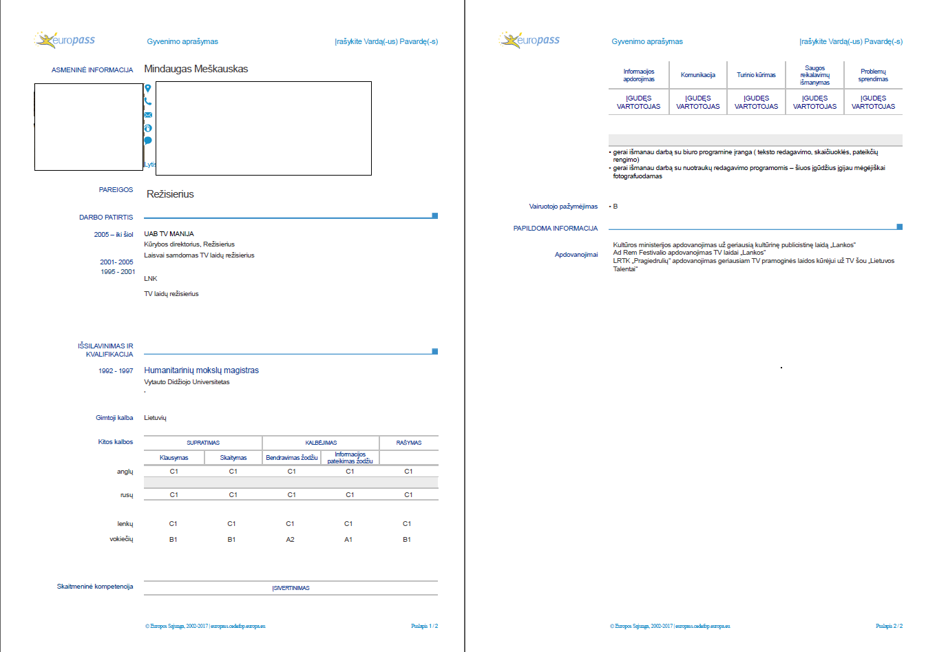
Task: Click the Informacijos apdorojimas column header
Action: pyautogui.click(x=639, y=75)
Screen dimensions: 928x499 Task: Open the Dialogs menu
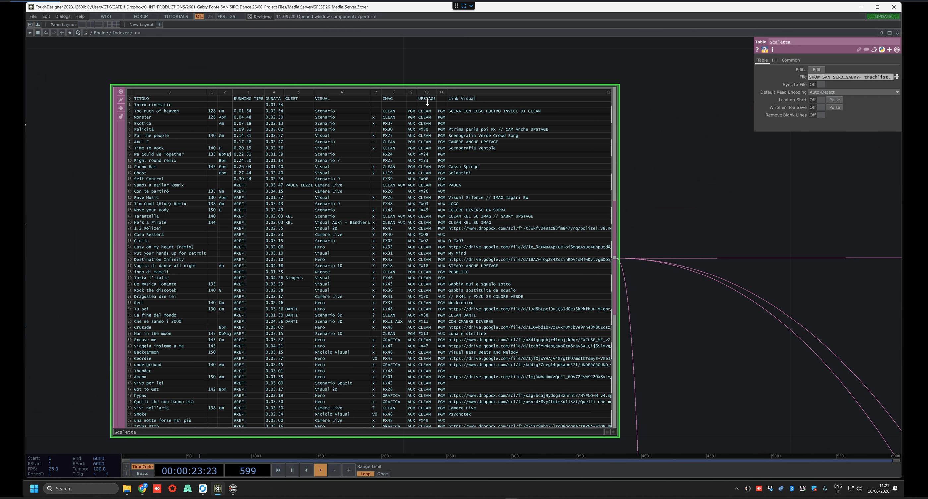coord(63,16)
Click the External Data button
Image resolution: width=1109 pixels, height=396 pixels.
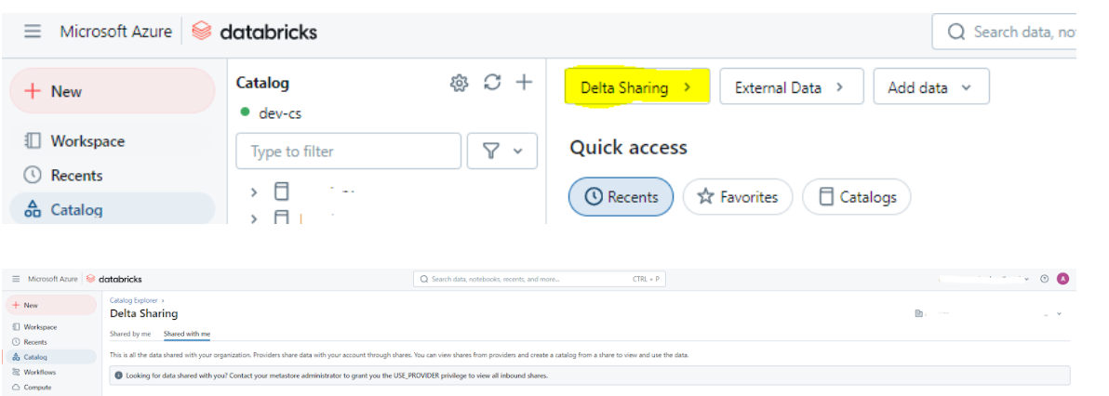[x=791, y=87]
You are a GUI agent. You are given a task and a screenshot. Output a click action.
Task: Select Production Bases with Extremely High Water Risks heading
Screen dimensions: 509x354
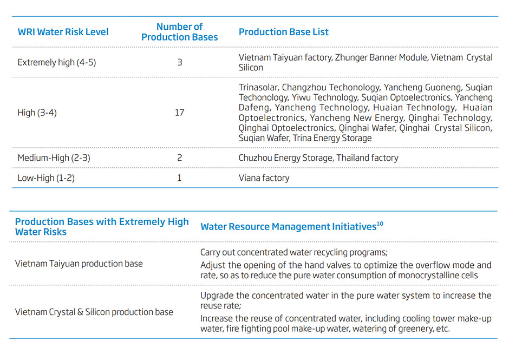102,227
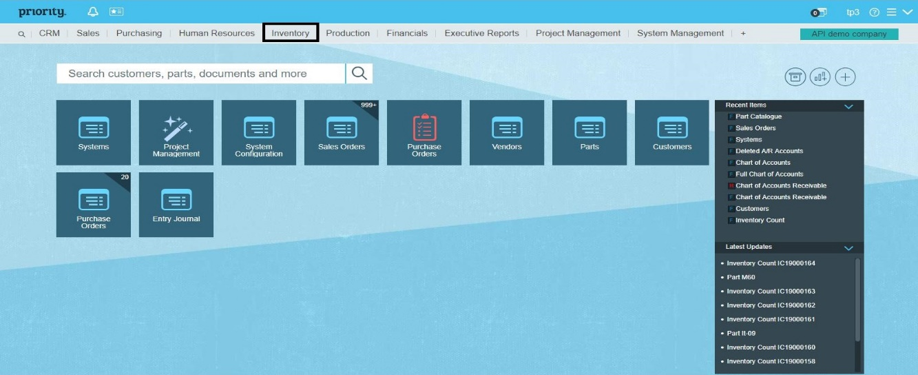Collapse the Latest Updates panel

pyautogui.click(x=848, y=247)
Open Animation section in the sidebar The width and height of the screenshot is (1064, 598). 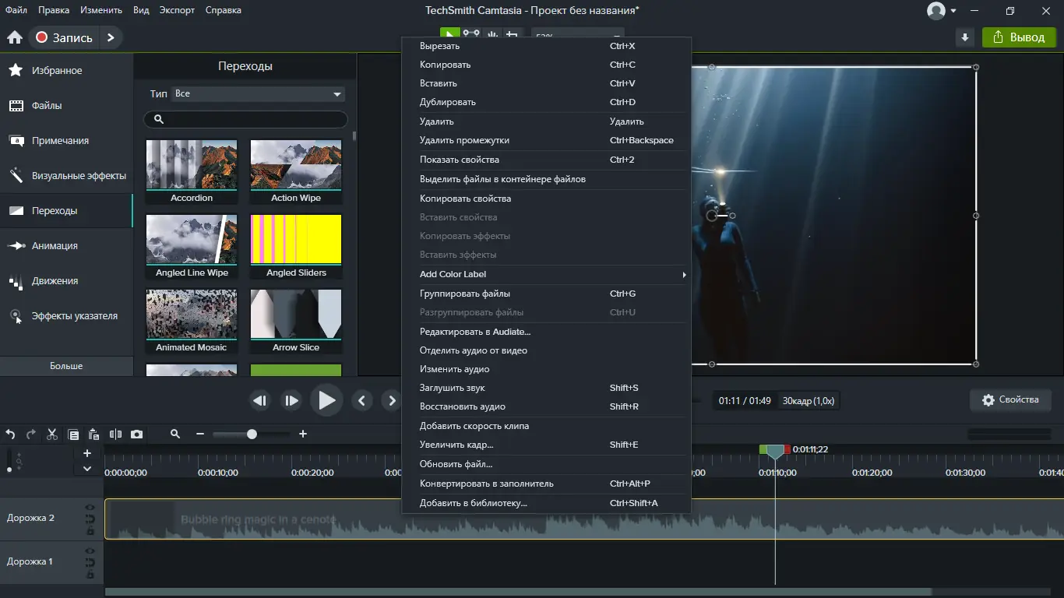click(x=55, y=246)
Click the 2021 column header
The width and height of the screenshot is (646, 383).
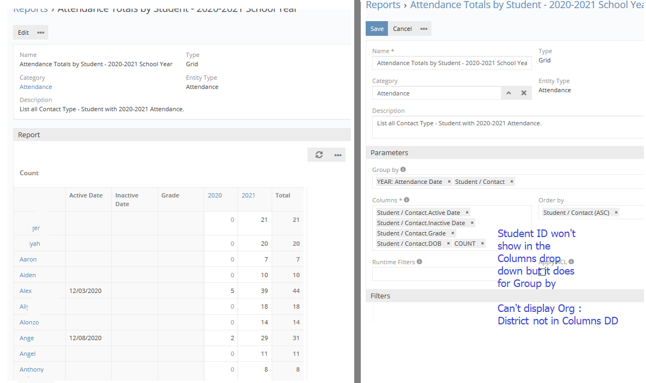pos(248,195)
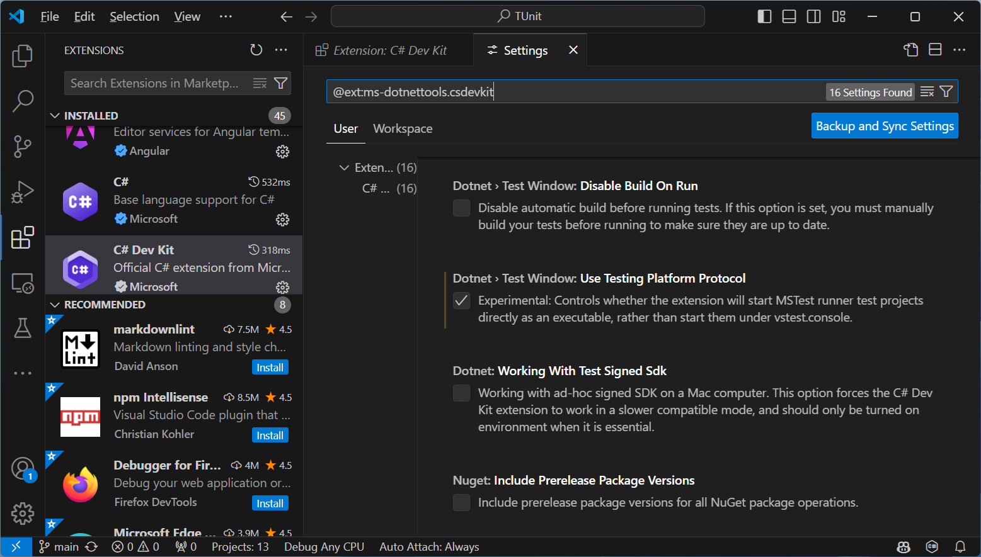Viewport: 981px width, 557px height.
Task: Open the Explorer view
Action: (23, 55)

--- Brief ---
Only what runs from the line with "The width and height of the screenshot is (646, 383)." through the last line of the listing above belongs in the answer, set down exactly and free of pictures.

--- Your response ---
The width and height of the screenshot is (646, 383).
pos(248,195)
Viewport: 981px width, 557px height.
Task: Open the Explorer view
Action: (23, 55)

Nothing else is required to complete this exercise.